La cultura como todo un  conjunto de artefactos heredados es importante .Ya que este  incluye conocimientos, creencias, arte, ley, moral, capacidades, hábitos, ideas y valores; que  nos forman .Es parte de nuestra vida y de nuestro desarrollo .Nuestro lenguaje, vestimenta, ideas, costumbres y pensamientos vienen y derivan de ella. Es por ello que debemos sentirnos y mostrarnos orgullosos ante nuestra cultura; y formar parte de ella.

Lo que no quiere decir que nos pongamos fronteras y neguemos las otras culturas. Puesto que todas integran la humanidad y hacen que tengamos un mundo multicolor integrado por muchas variedades y no uno que luce igual y aburrido. Esto señala que la cultura nos forma en múltiples aspectos pero no precisamente construye nuestra identidad o nuestra forma de ser, puesto  que la identidad es aquello que nosotros mismos formamos y construimos a través de ideas propias.

Un fenómeno que se da con mucha frecuencia en la actualidad es la globalización; que  se muestra no solamente como un problema cultural sino de identidad, contaminación, y tambien  como un ocasionante de la perdida de nuestra soberanía y la de nuestro estado. Todo esto día con día crece y sigue aumentando.
Si revisamos sus características encontraremos a todo un conjunto de ideas (medios de comunicación, modas, estereotipos, producción) que  forman nuestro pensar e incluso nuestra manera de actuar que sin darnos cuenta reducen las expresiones culturales de manera regional.
He aquí como el consumismo y la producción actual han modificado nuestra vida. A tal grado que siempre estemos en la búsqueda constante de todo aquello que nos haga parte de la globalización. Y que por consiguiente sintamos a nuestra cultura como algo vergonzoso y pobre. Cuando en mi opinión esto no debería de ser así. Puesto que nuestra cultura es el resultante de nuestra historia; y nuestra historia resultante de nosotros mismos.
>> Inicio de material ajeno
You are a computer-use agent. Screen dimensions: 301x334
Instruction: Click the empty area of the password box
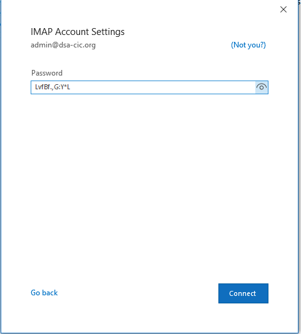pos(162,87)
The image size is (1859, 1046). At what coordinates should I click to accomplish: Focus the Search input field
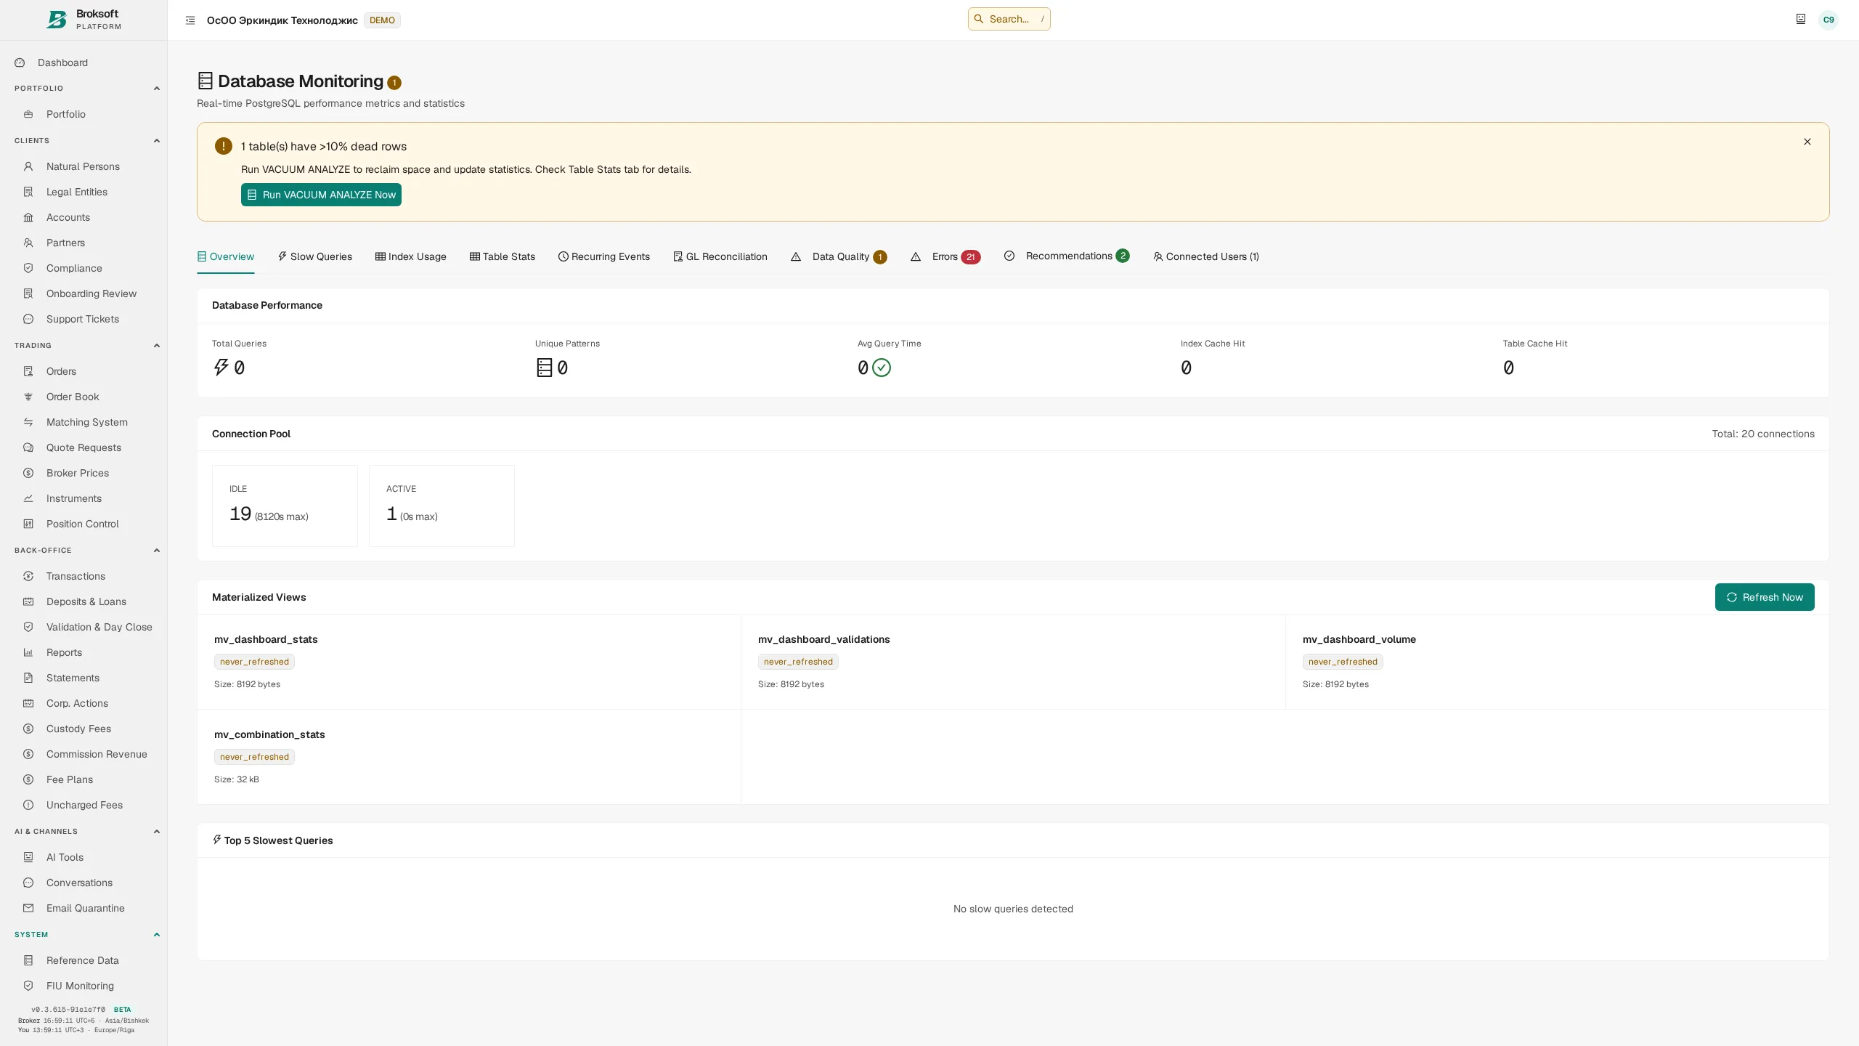(1009, 19)
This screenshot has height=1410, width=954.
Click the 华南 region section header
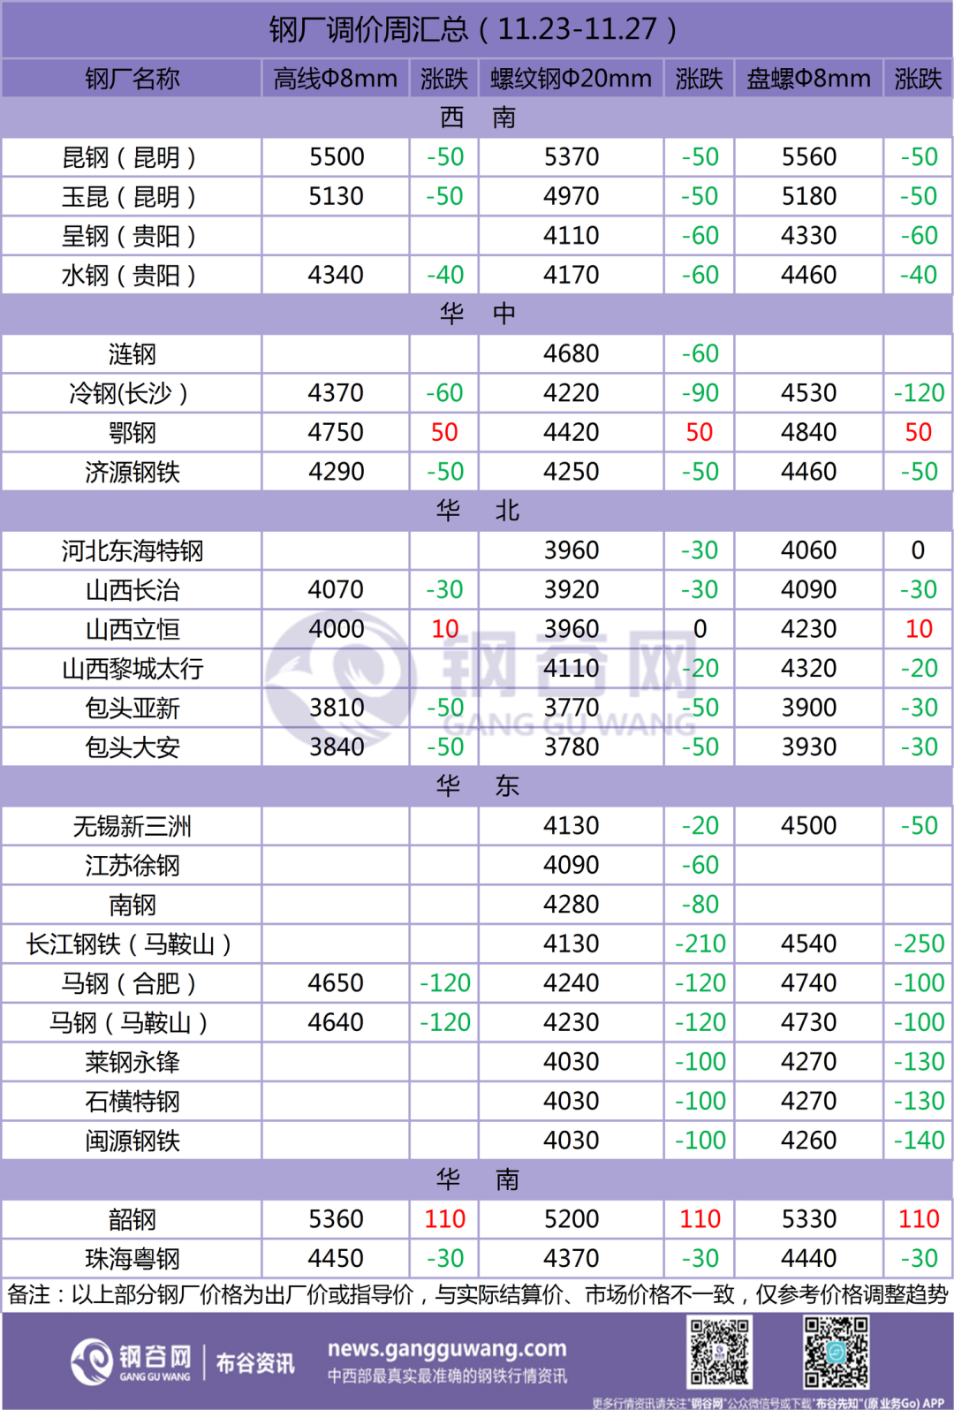tap(477, 1179)
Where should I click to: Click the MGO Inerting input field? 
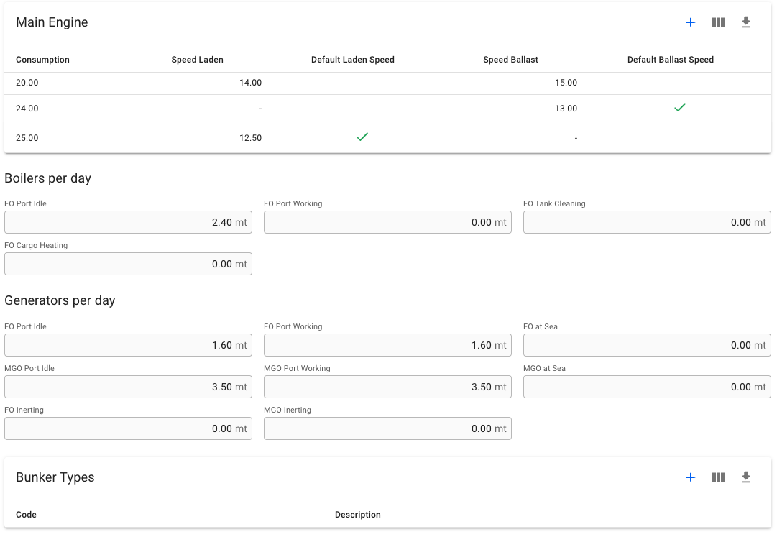[x=387, y=428]
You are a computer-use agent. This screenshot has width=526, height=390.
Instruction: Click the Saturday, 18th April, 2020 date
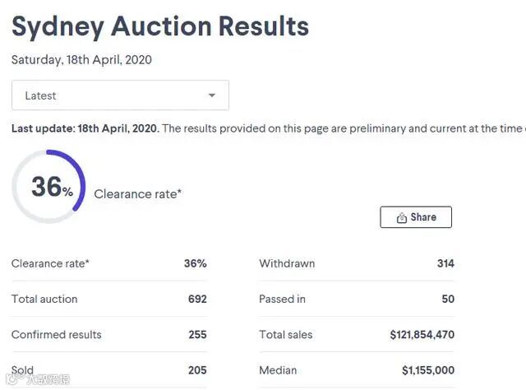tap(81, 60)
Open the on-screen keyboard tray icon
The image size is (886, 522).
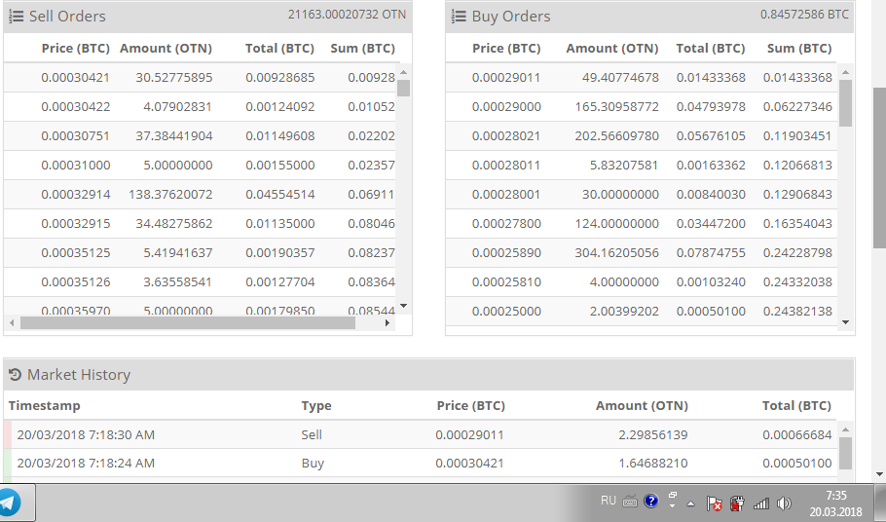(630, 503)
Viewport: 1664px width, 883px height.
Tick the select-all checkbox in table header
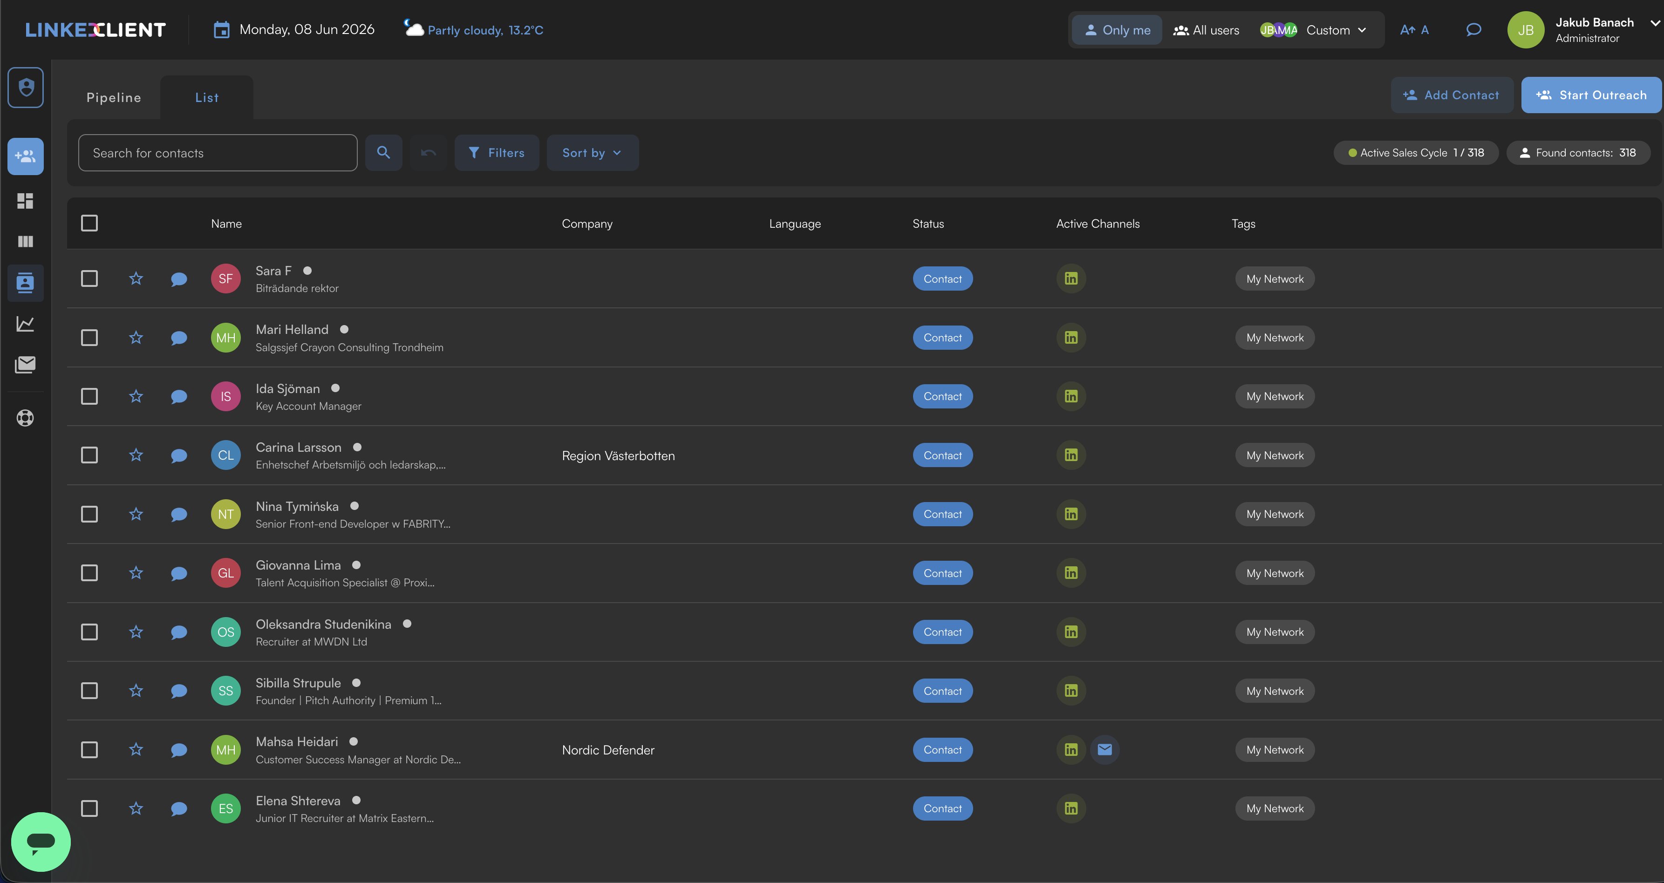[89, 223]
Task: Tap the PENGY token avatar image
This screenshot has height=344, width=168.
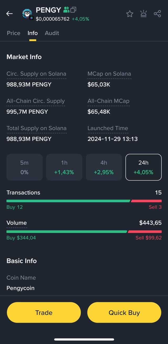Action: [x=27, y=14]
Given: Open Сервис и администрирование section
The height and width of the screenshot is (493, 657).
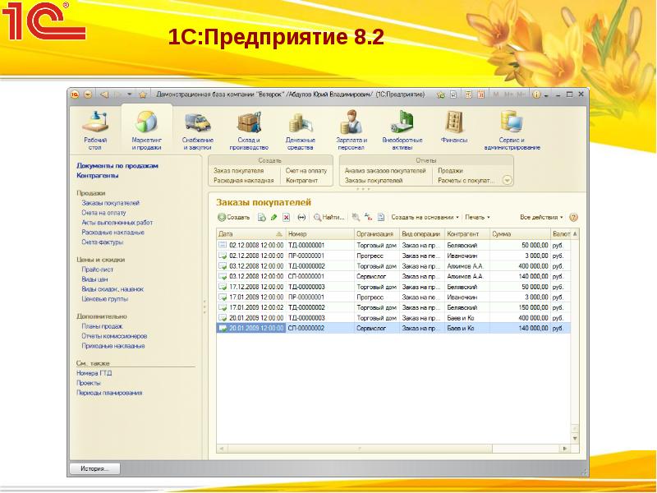Looking at the screenshot, I should coord(512,130).
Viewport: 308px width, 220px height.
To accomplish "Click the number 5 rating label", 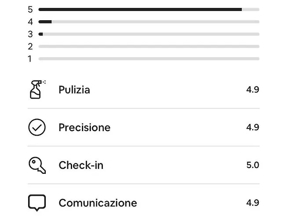I will tap(30, 9).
Es tempo de quitarle a la globalización esa soberanía. De tomar nuestras propias decisiones y de definir a nuestra cultura no como un signo de pobreza, ni de  florclorismo, o perteneciente al pasado. Sino como un signo de orgullo y de bienestar perteneciente a nuestra raíz del pasado, formación de nuestro  presente y futuro para las nuevas generaciones.